[Saved entries]
※ ※ ※
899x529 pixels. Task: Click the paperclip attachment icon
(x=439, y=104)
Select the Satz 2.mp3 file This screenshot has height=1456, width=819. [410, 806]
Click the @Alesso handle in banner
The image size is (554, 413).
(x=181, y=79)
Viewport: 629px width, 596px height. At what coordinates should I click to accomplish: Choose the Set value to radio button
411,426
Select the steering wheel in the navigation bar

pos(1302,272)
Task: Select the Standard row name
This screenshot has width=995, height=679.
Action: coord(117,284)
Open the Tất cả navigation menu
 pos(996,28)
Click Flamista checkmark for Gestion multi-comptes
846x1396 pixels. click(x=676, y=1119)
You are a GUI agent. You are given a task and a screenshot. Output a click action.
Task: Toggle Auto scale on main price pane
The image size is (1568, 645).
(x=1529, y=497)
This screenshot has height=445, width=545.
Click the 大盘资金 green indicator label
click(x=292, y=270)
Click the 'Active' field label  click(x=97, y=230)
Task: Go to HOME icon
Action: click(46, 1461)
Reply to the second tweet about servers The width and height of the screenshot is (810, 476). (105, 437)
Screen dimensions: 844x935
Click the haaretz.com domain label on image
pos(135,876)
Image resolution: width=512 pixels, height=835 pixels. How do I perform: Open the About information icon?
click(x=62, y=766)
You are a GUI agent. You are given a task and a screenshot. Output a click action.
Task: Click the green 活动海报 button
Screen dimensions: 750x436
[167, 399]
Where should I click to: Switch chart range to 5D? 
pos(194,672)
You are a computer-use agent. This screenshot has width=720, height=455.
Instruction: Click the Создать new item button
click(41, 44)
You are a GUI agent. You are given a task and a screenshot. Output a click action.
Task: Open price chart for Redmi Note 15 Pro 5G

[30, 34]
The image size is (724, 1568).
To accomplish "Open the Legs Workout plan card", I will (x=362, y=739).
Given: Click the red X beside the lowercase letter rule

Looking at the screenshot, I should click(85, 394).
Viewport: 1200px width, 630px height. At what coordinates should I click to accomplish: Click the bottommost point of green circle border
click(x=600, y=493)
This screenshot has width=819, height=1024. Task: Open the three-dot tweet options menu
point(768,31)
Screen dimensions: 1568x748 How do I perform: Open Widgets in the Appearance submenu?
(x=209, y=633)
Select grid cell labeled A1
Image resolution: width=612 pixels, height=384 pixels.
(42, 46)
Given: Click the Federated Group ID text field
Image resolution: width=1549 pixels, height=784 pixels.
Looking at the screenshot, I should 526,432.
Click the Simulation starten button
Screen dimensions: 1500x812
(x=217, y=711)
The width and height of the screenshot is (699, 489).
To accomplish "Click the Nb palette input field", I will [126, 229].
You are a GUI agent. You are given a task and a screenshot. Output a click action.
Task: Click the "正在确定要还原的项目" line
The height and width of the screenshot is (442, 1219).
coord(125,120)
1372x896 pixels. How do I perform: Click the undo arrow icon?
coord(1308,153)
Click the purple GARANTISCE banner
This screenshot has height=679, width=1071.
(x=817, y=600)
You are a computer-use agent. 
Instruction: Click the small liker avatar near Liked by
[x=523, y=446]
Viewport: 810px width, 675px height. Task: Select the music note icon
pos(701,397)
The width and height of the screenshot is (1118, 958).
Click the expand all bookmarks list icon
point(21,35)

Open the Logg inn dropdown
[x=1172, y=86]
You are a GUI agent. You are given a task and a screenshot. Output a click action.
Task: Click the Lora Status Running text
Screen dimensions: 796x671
※ ※ ※
Your task. A verbatim copy of every entry is required.

Written solution.
899x529 pixels. Task: Click the paperclip attachment icon
(x=439, y=104)
Select the Satz 2.mp3 file This screenshot has height=1456, width=819. [410, 806]
Click the @Alesso handle in banner
The image size is (554, 413).
(x=181, y=79)
Viewport: 629px width, 596px height. At what coordinates should I click to accomplish: Choose the Set value to radio button
411,426
Select the steering wheel in the navigation bar

pos(1302,272)
Task: Select the Standard row name
This screenshot has width=995, height=679.
Action: coord(117,284)
Open the Tất cả navigation menu
 pos(996,28)
Click Flamista checkmark for Gestion multi-comptes
846x1396 pixels. click(x=676, y=1119)
You are a GUI agent. You are given a task and a screenshot. Output a click action.
Task: Toggle Auto scale on main price pane
The image size is (1568, 645).
(x=1529, y=497)
This screenshot has height=445, width=545.
Click the 大盘资金 green indicator label
click(x=292, y=270)
Click the 'Active' field label  click(x=97, y=230)
Task: Go to HOME icon
Action: click(46, 1461)
Reply to the second tweet about servers The width and height of the screenshot is (810, 476). (105, 437)
Screen dimensions: 844x935
Click the haaretz.com domain label on image
pos(135,876)
Image resolution: width=512 pixels, height=835 pixels. How do I perform: Open the About information icon?
click(x=62, y=766)
You are a GUI agent. You are given a task and a screenshot. Output a click action.
Task: Click the green 活动海报 button
Screen dimensions: 750x436
[167, 399]
Where should I click to: Switch chart range to 5D? 
pos(194,672)
You are a computer-use agent. This screenshot has width=720, height=455.
Instruction: Click the Создать new item button
click(41, 44)
You are a GUI agent. You are given a task and a screenshot. Output a click action.
Task: Open price chart for Redmi Note 15 Pro 5G

[30, 34]
The image size is (724, 1568).
To accomplish "Open the Legs Workout plan card", I will (x=362, y=739).
Given: Click the red X beside the lowercase letter rule

Looking at the screenshot, I should click(85, 394).
Viewport: 1200px width, 630px height. At what coordinates should I click to accomplish: Click the bottommost point of green circle border
click(x=600, y=493)
This screenshot has width=819, height=1024. Task: Open the three-dot tweet options menu
point(768,31)
Screen dimensions: 1568x748 How do I perform: Open Widgets in the Appearance submenu?
(x=209, y=633)
Select grid cell labeled A1
Image resolution: width=612 pixels, height=384 pixels.
(42, 46)
Given: Click the Federated Group ID text field
Image resolution: width=1549 pixels, height=784 pixels.
Looking at the screenshot, I should 526,432.
Click the Simulation starten button
Screen dimensions: 1500x812
(x=217, y=711)
The width and height of the screenshot is (699, 489).
To accomplish "Click the Nb palette input field", I will [126, 229].
You are a GUI agent. You are given a task and a screenshot. Output a click action.
Task: Click the "正在确定要还原的项目" line
The height and width of the screenshot is (442, 1219).
coord(125,120)
1372x896 pixels. How do I perform: Click the undo arrow icon?
coord(1308,153)
Click the purple GARANTISCE banner
This screenshot has height=679, width=1071.
(x=817, y=600)
You are a computer-use agent. 
Instruction: Click the small liker avatar near Liked by
[x=523, y=446]
Viewport: 810px width, 675px height. Task: Select the music note icon
pos(701,397)
The width and height of the screenshot is (1118, 958).
Click the expand all bookmarks list icon
point(21,35)

Open the Logg inn dropdown
[x=1172, y=86]
You are a GUI agent. You are given a task and a screenshot. Output a click action.
Task: Click the Lora Status Running text
Screen dimensions: 796x671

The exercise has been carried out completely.